Extract
++++

Re: Some issues with the IRI document [legacyNFC-06] from Martin Duerst on 2003-04-17 (public-iri@w3.org from April 2003)

From: Martin Duerst <duerst@w3.org>
Date: Thu, 17 Apr 2003 17:22:46 -0400
To: Paul Hoffman / IMC <phoffman@imc.org>, public-iri@w3.org
Message-Id: <4.2.0.58.J.20030417171927.03ec3350@localhost>

At 15:31 03/04/16 -0700, Paul Hoffman / IMC wrote:

>At 1:52 PM -0400 4/16/03, Martin Duerst wrote:
>>What we are talking about here is that e.g. you receive an email
>>from Vietnam encoded in windows-1258, and this email contains
>>an IRI with some Vietnamese characters. Then to convert this
>>IRI into an URI, you have to use variant B) of step 1) in section
>>3.1, which will apply NFC when converting to Unicode in order
>>to convert the decompositions that occur in windows-1258 into
>>precomposed characters before then converting into UTF-8 and
>>using %-escaping.
>
>OK, I think I understand, but let me ask to be clear. Are you saying that 
>you must know the encoding of the context that the IRI appears in? If so, 
>I didn't catch that fact, and it should probably be stated before the examples.

++++

Information given
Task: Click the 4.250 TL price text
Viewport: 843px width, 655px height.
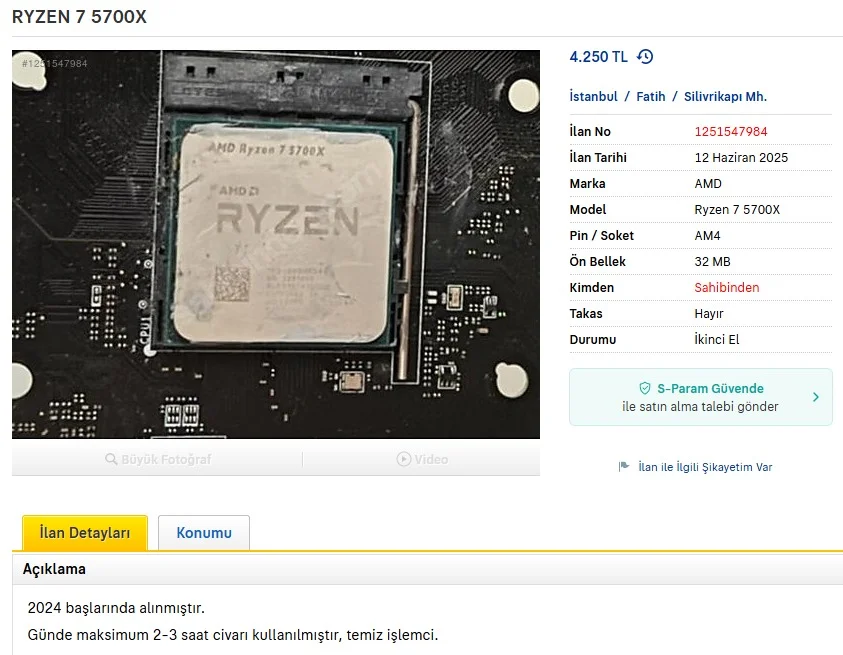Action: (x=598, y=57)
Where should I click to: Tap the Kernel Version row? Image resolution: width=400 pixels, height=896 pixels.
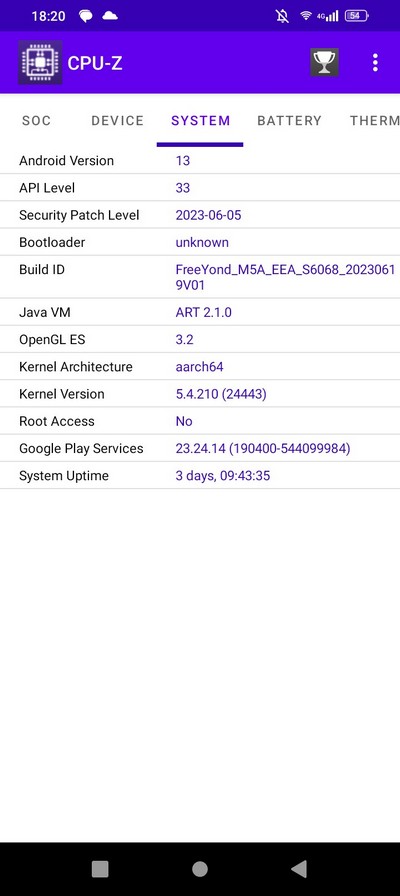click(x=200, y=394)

++++

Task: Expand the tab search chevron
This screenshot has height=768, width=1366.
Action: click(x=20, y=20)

++++

Given exercise A
In the IRI message, which encoding does the example email from Vietnam use?
Given exercise B
Continue the IRI message from its last sentence, writing the reply to the question quoted there.
None of the items is needed for what follows.

Exercise result A
windows-1258

Exercise result B
I have changed variant B) in step 1) of section 3.1 from

    If the IRI is in some digital representation
    (e.g. an octet stream) in some non-Unicode encoding:
    Convert the IRI to a sequence of characters from the UCS
    normalized according to NFC.

to

    If the IRI is in some digital representation
    (e.g. an octet stream) in some *known* non-Unicode encoding:
    Convert the IRI to a sequence of characters from the UCS
    normalized according to NFC.

(emphasis only here).

Do you think that this helps, or do you think that other changes
are needed?

Regards,    Martin.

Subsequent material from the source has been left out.